Sabato di Quaresima – Quinta Settimana

In generale, l’esperienza è ciò che viene per prima. L’esperienza diretta ha sempre in sè qualcosa di imprevedibile anche se sapevamo che stava arrivando, come una nascita o una morte a lungo attese.

Possiamo aspettare con consapevolezza un’esperienza che sappiamo essere prossima a venire, ma quando poi accade veramente vediamo che c’è stato un cambiamento imprevedibile.
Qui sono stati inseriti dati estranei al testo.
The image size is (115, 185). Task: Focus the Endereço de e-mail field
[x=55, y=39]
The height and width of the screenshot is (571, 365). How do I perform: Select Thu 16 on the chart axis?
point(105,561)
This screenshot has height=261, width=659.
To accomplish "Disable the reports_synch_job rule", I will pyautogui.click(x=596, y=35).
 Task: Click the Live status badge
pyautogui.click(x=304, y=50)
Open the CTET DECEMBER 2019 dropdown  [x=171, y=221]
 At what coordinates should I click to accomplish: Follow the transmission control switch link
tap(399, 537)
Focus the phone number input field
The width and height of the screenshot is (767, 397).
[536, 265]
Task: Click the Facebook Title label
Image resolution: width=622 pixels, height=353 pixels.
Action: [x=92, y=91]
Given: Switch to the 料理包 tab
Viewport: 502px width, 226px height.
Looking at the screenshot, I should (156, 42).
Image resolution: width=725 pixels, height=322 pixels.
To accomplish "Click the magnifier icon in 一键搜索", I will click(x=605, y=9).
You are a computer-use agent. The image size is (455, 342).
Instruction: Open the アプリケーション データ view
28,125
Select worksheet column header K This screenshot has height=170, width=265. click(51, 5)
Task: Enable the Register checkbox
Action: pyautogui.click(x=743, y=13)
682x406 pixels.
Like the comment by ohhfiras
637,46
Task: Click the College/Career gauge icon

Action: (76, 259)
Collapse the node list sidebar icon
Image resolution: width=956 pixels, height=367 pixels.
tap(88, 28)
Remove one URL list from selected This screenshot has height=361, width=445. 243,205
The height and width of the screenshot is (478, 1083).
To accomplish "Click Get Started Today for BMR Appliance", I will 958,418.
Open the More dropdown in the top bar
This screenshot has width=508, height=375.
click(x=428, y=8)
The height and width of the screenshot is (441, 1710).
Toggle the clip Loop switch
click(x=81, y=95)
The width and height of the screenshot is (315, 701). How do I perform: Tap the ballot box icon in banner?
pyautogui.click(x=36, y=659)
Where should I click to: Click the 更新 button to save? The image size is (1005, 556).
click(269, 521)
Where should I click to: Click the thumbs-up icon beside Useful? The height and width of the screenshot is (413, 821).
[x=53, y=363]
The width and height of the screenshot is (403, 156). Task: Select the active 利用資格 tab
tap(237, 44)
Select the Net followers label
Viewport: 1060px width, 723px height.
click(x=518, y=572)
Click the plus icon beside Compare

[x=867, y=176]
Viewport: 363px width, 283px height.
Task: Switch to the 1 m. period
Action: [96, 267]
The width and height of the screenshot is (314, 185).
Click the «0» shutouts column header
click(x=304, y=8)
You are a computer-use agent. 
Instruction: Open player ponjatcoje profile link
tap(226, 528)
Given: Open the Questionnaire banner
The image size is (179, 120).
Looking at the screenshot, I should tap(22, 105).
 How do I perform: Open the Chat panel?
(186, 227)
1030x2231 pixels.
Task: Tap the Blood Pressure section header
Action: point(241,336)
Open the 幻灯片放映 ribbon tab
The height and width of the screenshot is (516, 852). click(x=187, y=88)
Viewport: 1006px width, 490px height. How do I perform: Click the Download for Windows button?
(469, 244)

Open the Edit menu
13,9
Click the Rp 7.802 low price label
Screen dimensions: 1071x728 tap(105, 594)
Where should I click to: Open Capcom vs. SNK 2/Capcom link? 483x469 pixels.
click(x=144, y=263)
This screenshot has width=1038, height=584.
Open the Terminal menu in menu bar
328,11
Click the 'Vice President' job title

L’esperienza allora ci si presenta insieme a una sfida e spesso un rompicapo. Come si inserisce nel più grande schema della nostra storia? E’ davvero significativa come sembra? Ha un qualunque significato? Saremmo contenti di essere capaci di predire il futuro. Questo ci darebbe un senso di sicurezza anche se ridurrebbe la vita a un programma di computer. Ma la consapevolezza umana deve sorgere al livello della profezia relativa all’intuizione sul presente che apre un varco attraverso tutti gli strati del tempo. Dobbiamo prendere sul serio la vita se vogliamo trovarla gioiosa.

“…e non vedete come sia meglio che muoia un solo uomo per il popolo, piuttosto che sia distrutta l’intera nazione”. Questo non lo disse come sè stesso, ma fece questa profezia come sommo sacerdote.

Il significato è più grande di noi. Pertanto, quando l’esperienza e il significato combaciano nella visione profetica, la persona si espande. In modo scomodo ma meravigliosamente. A quello stadio del processo, le persone smettono di discutere per un attimo. Smettiamo di essere ansiosi e ci riposiamo per un momento in uno stato di immobilità e attenzione che potremmo quasi chiamare devozione pura.

Essere condotti al significato è essere condotti a casa. Questo probabilmente è il motivo per il quale la Quaresima è costruita sulla metafora di un lungo cammino verso la terra promessa a cui sentiamo di appartenere e che (più pericolosamente) ci appartiene. Forse è anche il perchè le persone così spesso dicono, nel riflettere dopo un certo periodo di tempo sull’esperienza e il significato della meditazione nelle loro vite, che è come “tornare a casa”.